Various questions arise:

  • Will ProxyProtokoll be recognized by default?
  • Will it run like this without docker compose?
  • How do I add the wildcard cert to the docker provider?
  • How do I add the wildcard cert to the dashboard?
2

More hours spent with documentation and various examples and forum posts. Slowly getting the pieces together. Traefik uses a "static" config file, you can include multiple "dynamic" ones.
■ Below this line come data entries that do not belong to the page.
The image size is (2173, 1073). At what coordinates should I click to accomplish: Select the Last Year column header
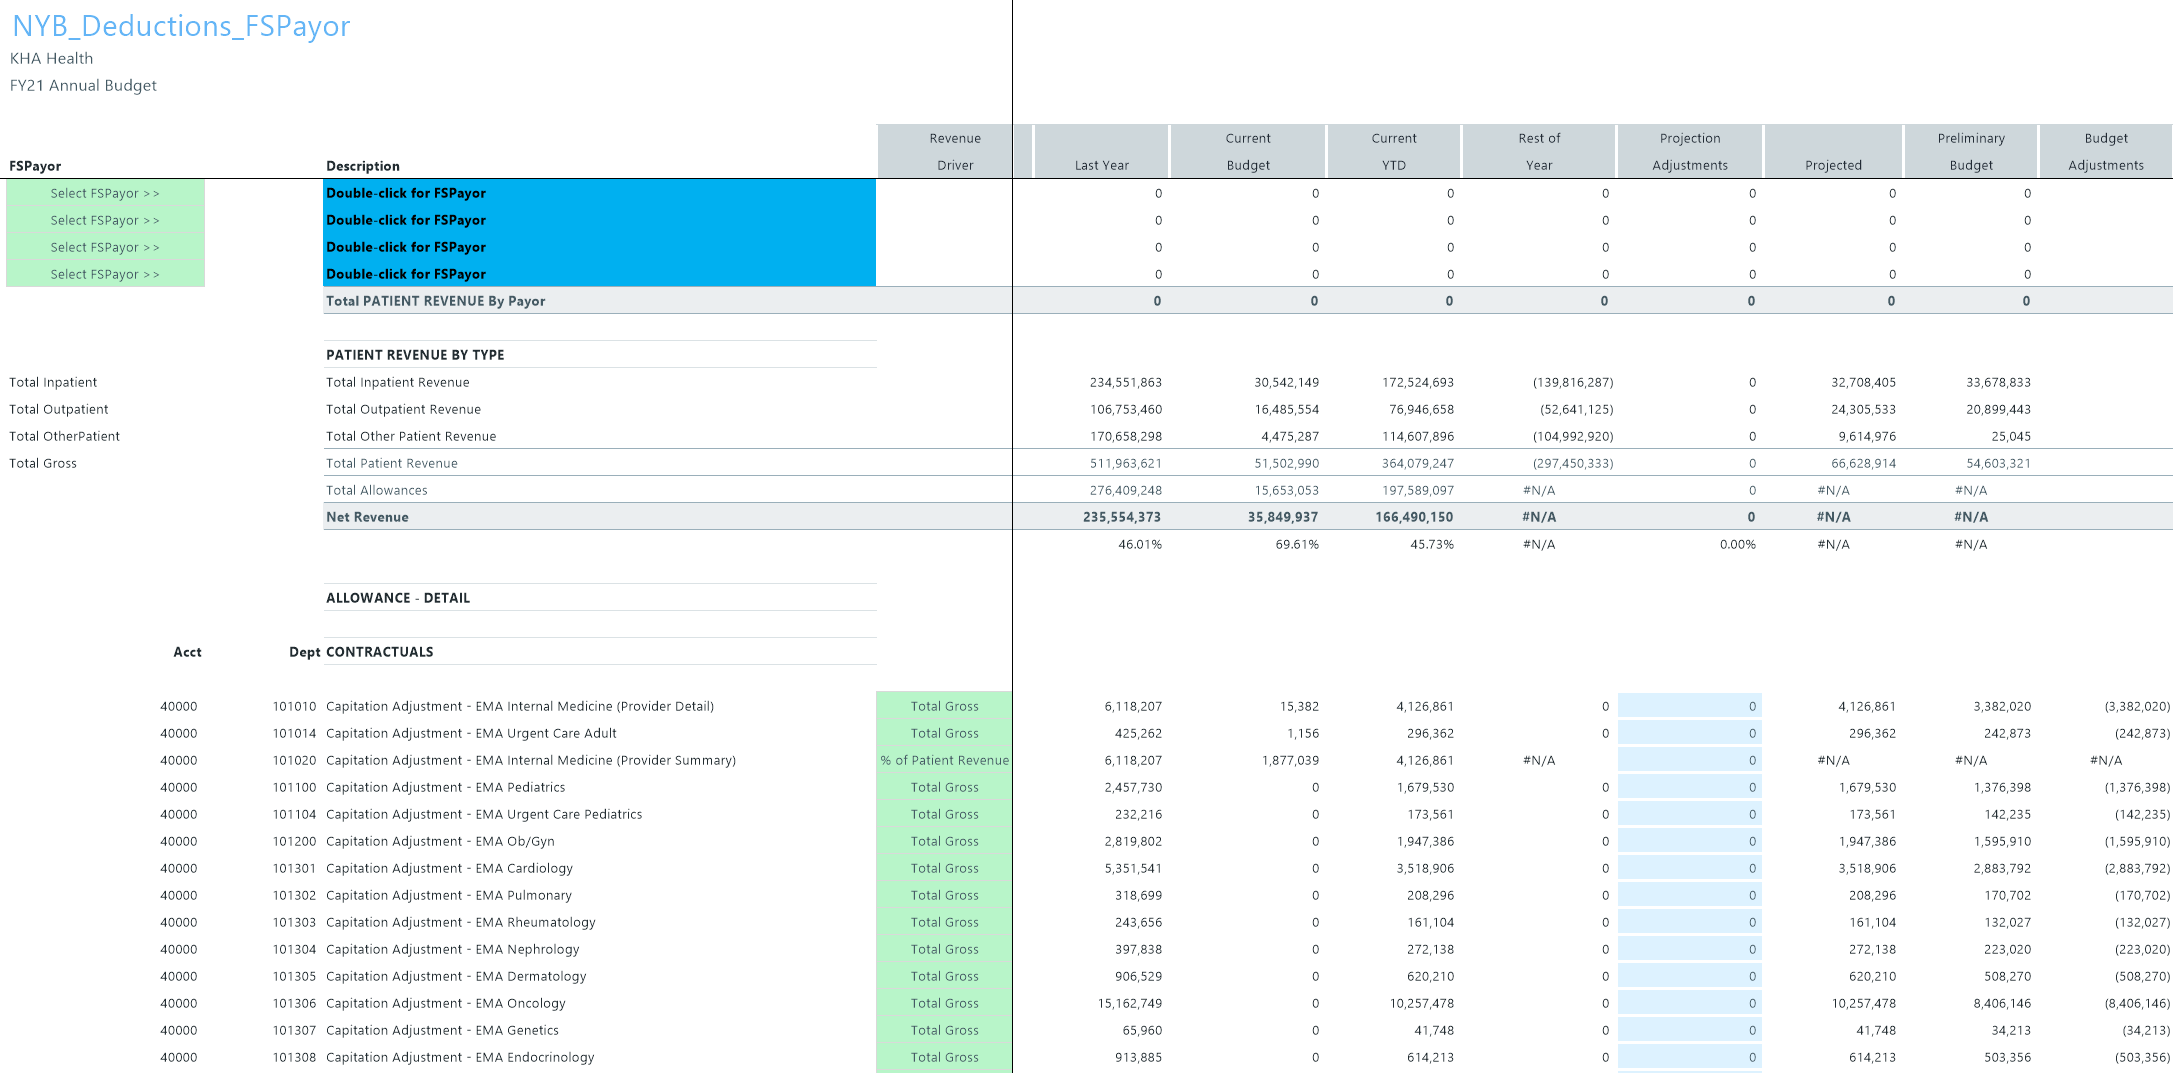coord(1101,165)
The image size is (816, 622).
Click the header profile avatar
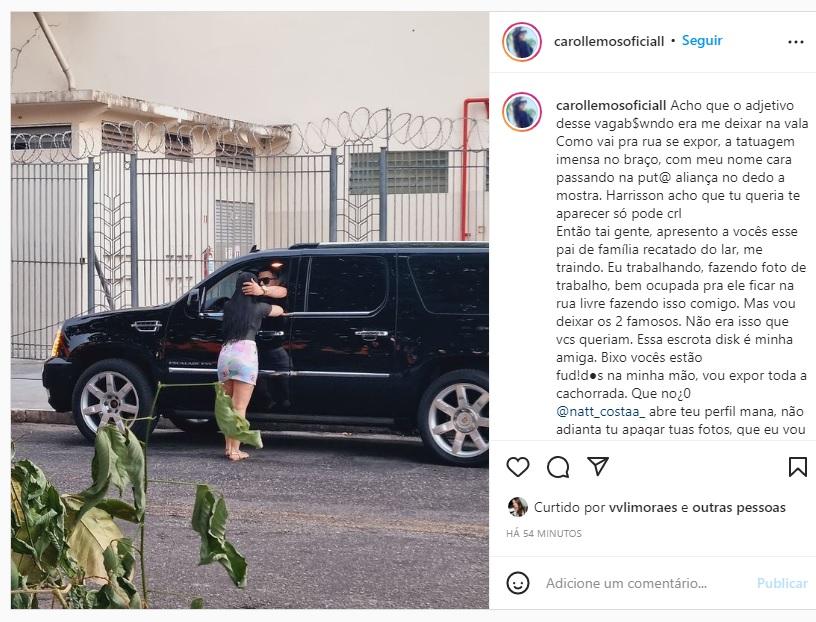pyautogui.click(x=521, y=42)
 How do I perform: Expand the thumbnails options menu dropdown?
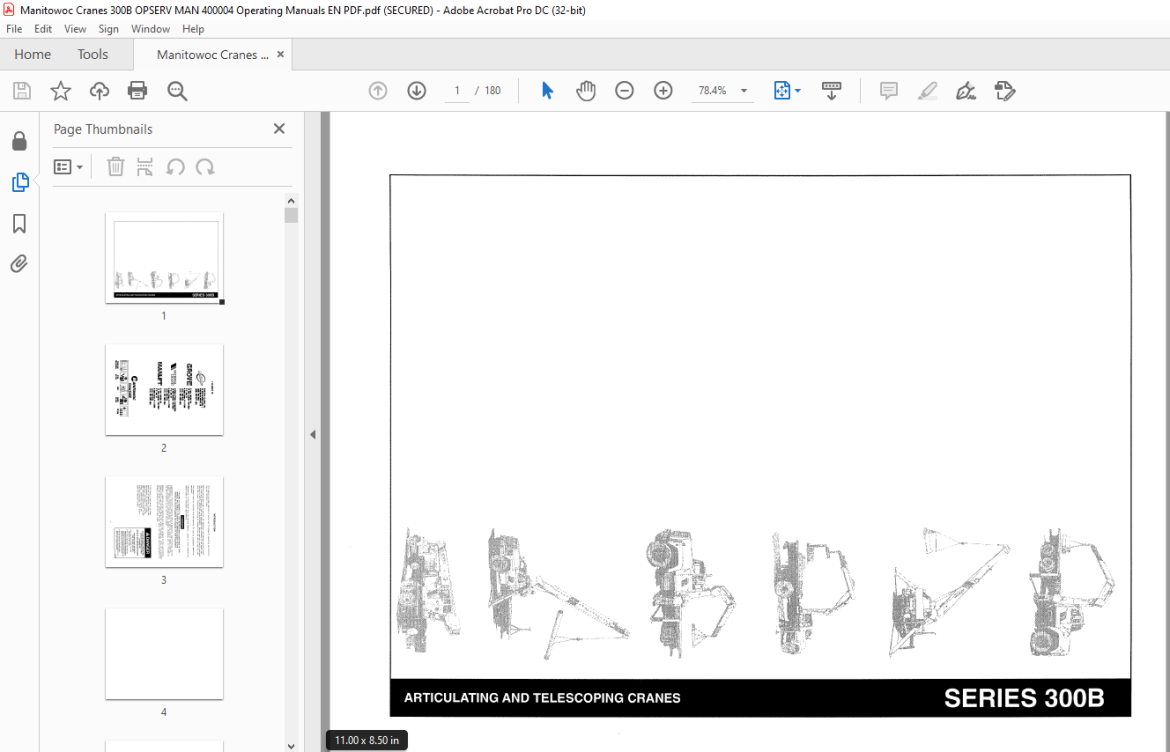[69, 167]
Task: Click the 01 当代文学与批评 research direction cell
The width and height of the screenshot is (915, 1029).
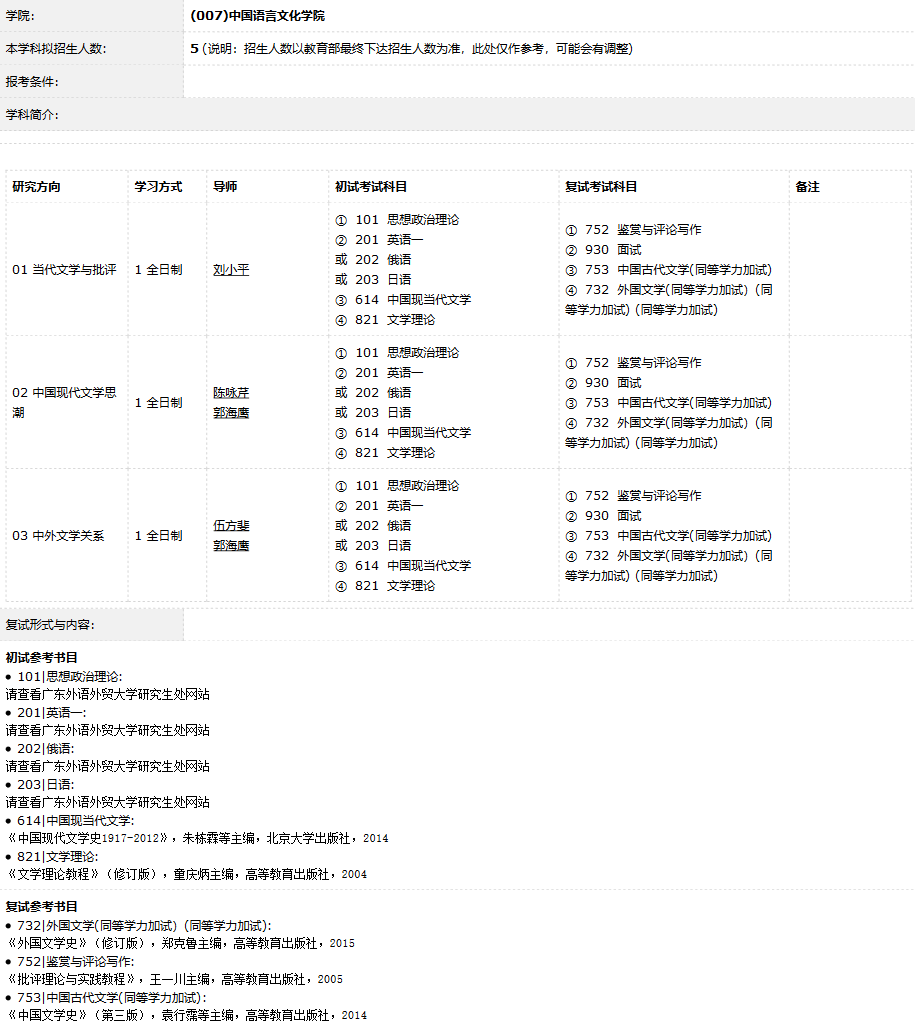Action: pos(64,270)
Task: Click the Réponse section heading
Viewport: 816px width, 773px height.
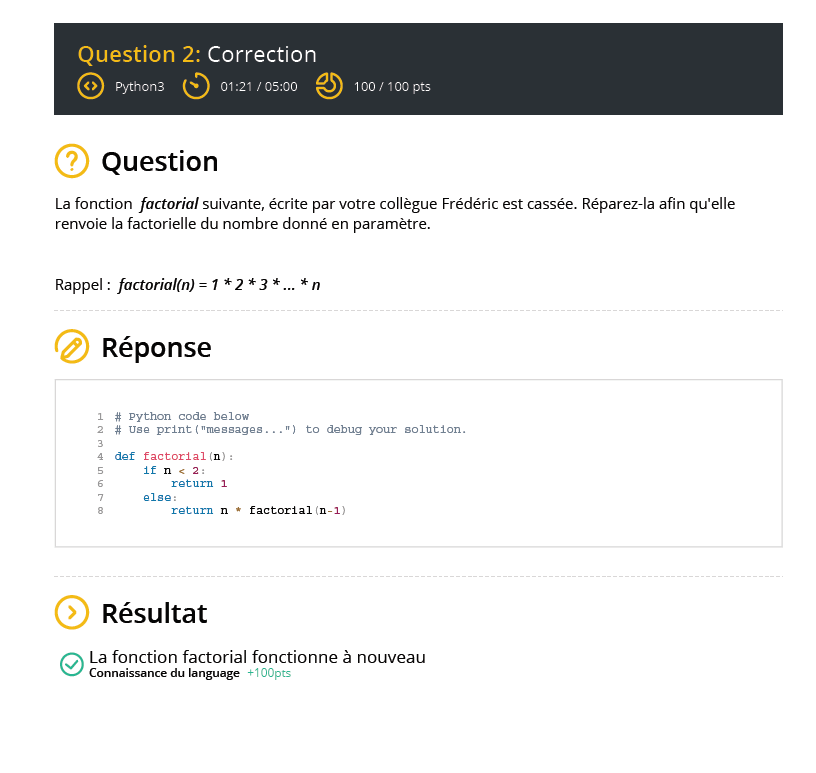Action: 156,347
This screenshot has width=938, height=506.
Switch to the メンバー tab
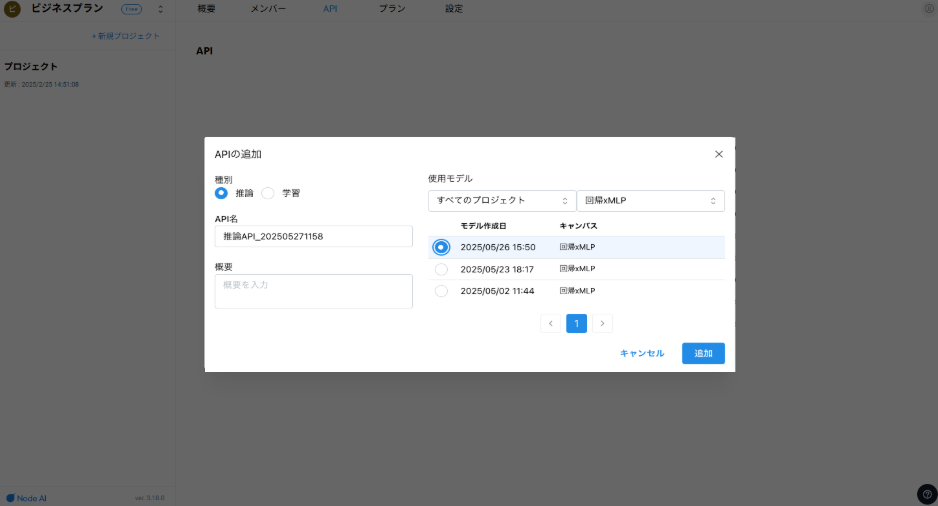(267, 8)
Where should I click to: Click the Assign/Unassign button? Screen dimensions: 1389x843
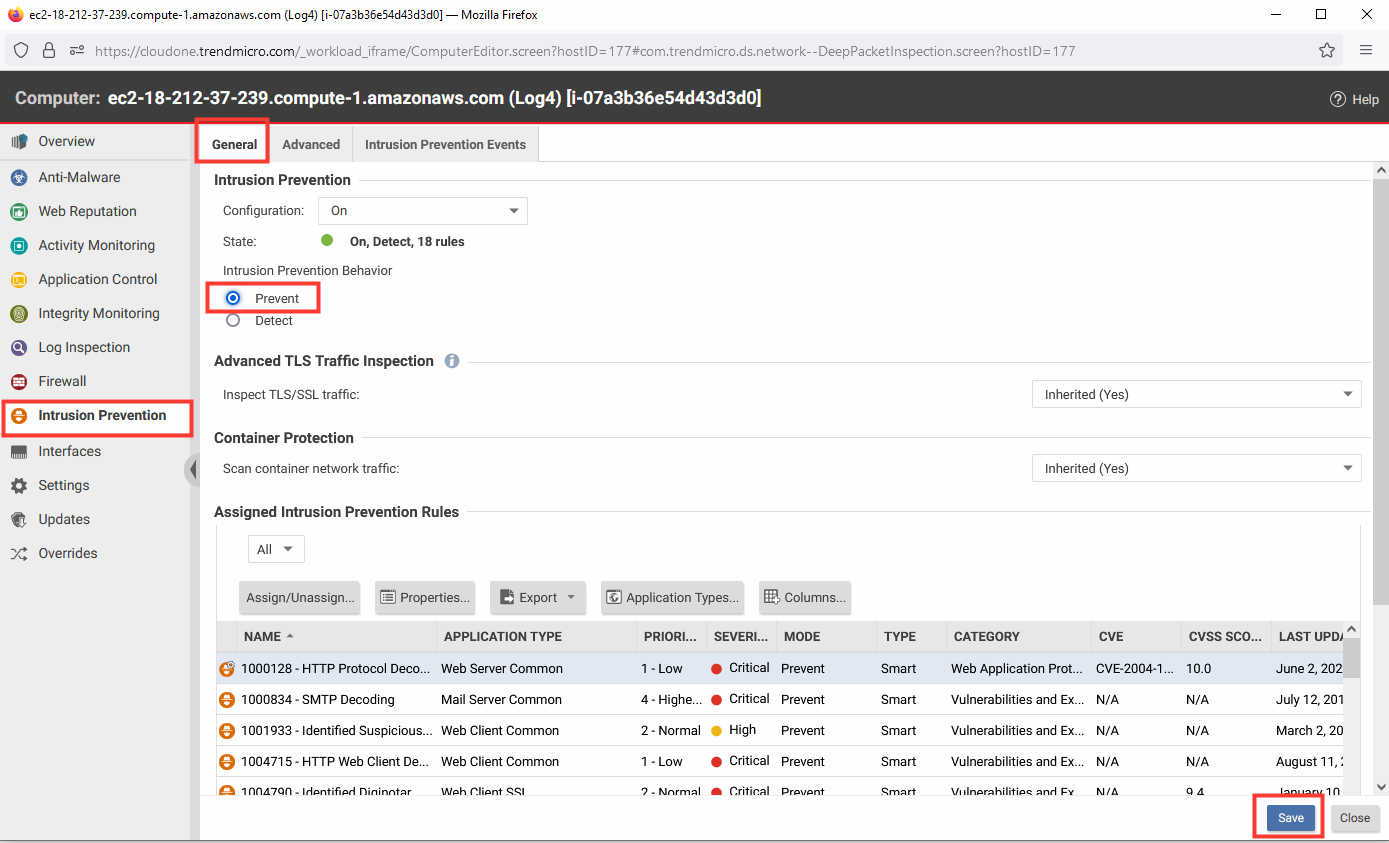click(300, 598)
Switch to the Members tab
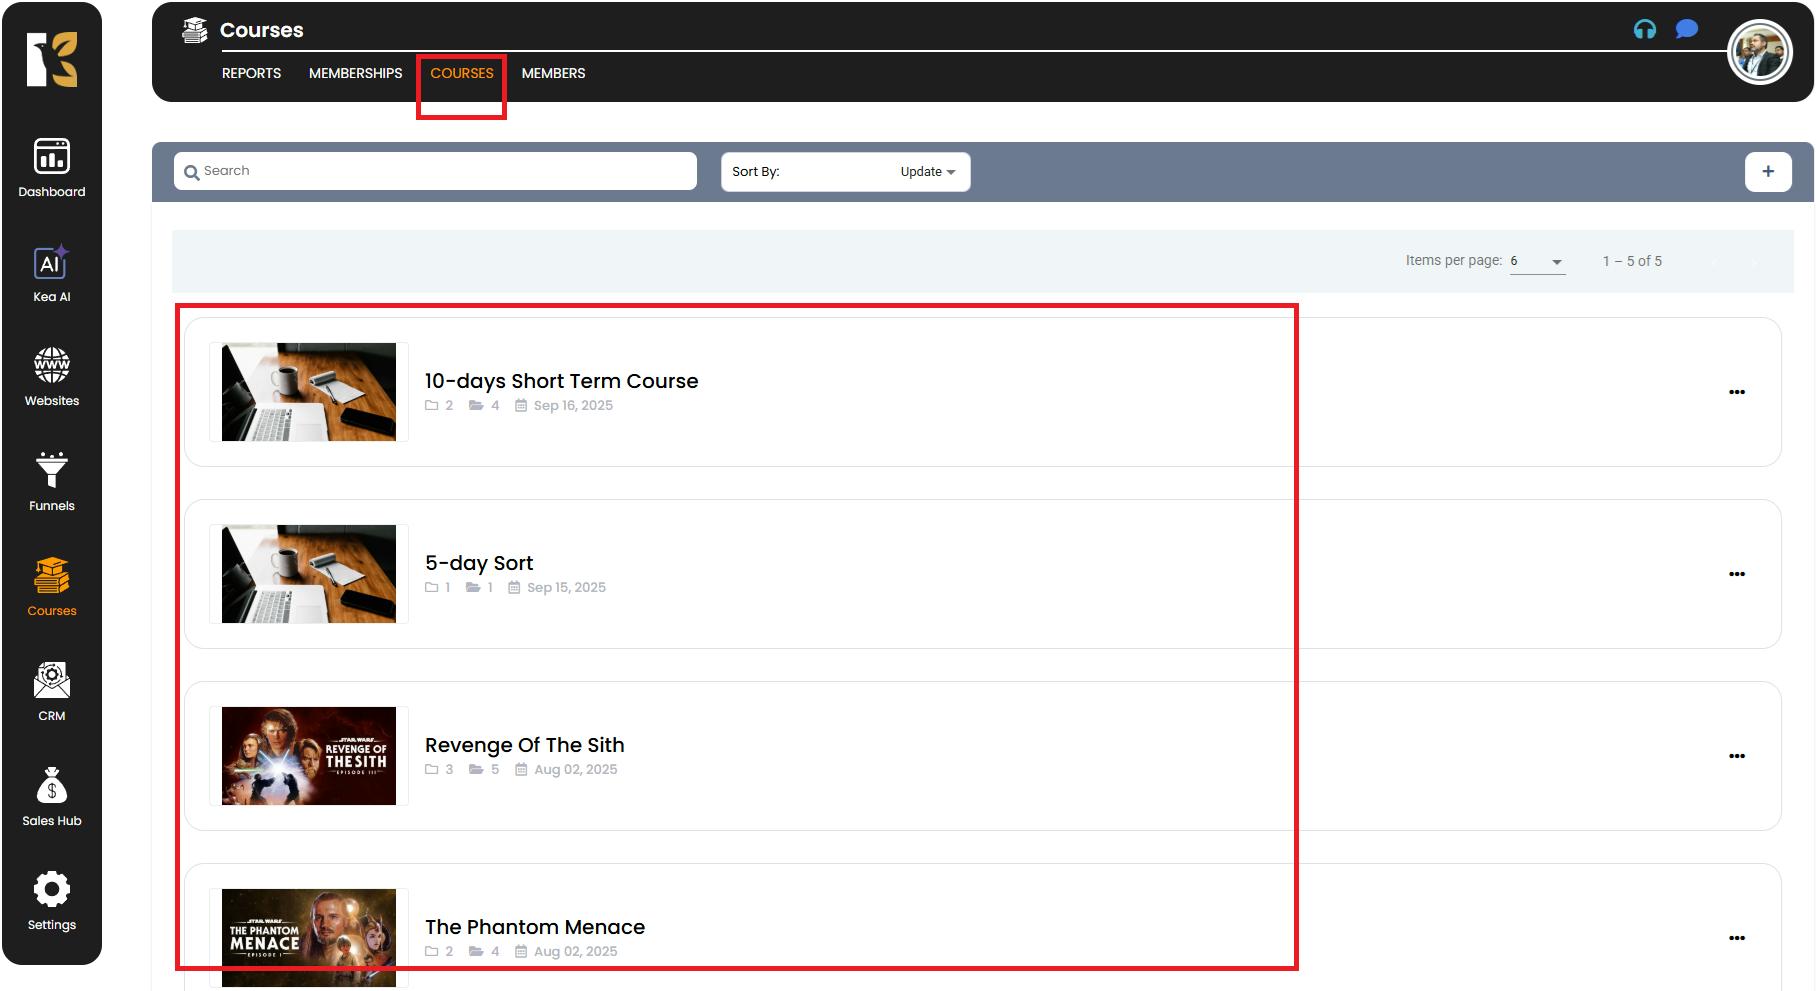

This example enables proxy protocol and a regular wildcard certificate for the web-app.

traefik.yml:

log:
  level: DEBUG # <- this helps during setup

# Entrypoints
entryPoints:
  web:
    address: ":80"
    proxyProtocol: # <- enable proxy protocol
      trustedIPs:
        - "1.2.3.4"
    http:
      redirections: # <- just redirect to SSL
        entryPoint:
          to: websecure
          scheme: https
  websecure:
    address: ":443"
    proxyProtocol: # <- enable proxy protocol
      trustedIPs:
        - "1.2.3.4"

# Docker configuration backend
providers:
  docker:
    defaultRule: "Host(`{{ trimPrefix `/` .Name }}.docker.localhost`)"
  file:
    directory: /etc/traefik/configuration # <- include all files in folder
    watch: true

# API and dashboard configuration
api:
  dashboard: true
  insecure: true

accessLog: # <- enable regular access log
  filePath: "/var/log/traefik/traefik.log"
  bufferingSize: 10

configuration/ssl.yml:

tls:
  stores:
    default:
      defaultCertificate:
        certFile: /etc/traefik/certs/domain.eu.crt
        keyFile: /etc/traefik/certs/domain.eu.key
  certificates: # <- not sure if this is required again
    certFile: /etc/traefik/certs/domain.eu.crt
    keyFile: /etc/traefik/certs/domain.eu.key

WebApp container:

docker run \
  --name whoami \
  --label "traefik.enable=true" \
  --label 'traefik.http.routers.whoami.rule=Host(`whoami.domain.eu`)' \
  --label "traefik.http.routers.whoami.entrypoints=websecure" \
  --label "traefik.http.routers.whoami.tls=true" \
  --detach containous/whoami

All that is left is the dashboard with SSL and password...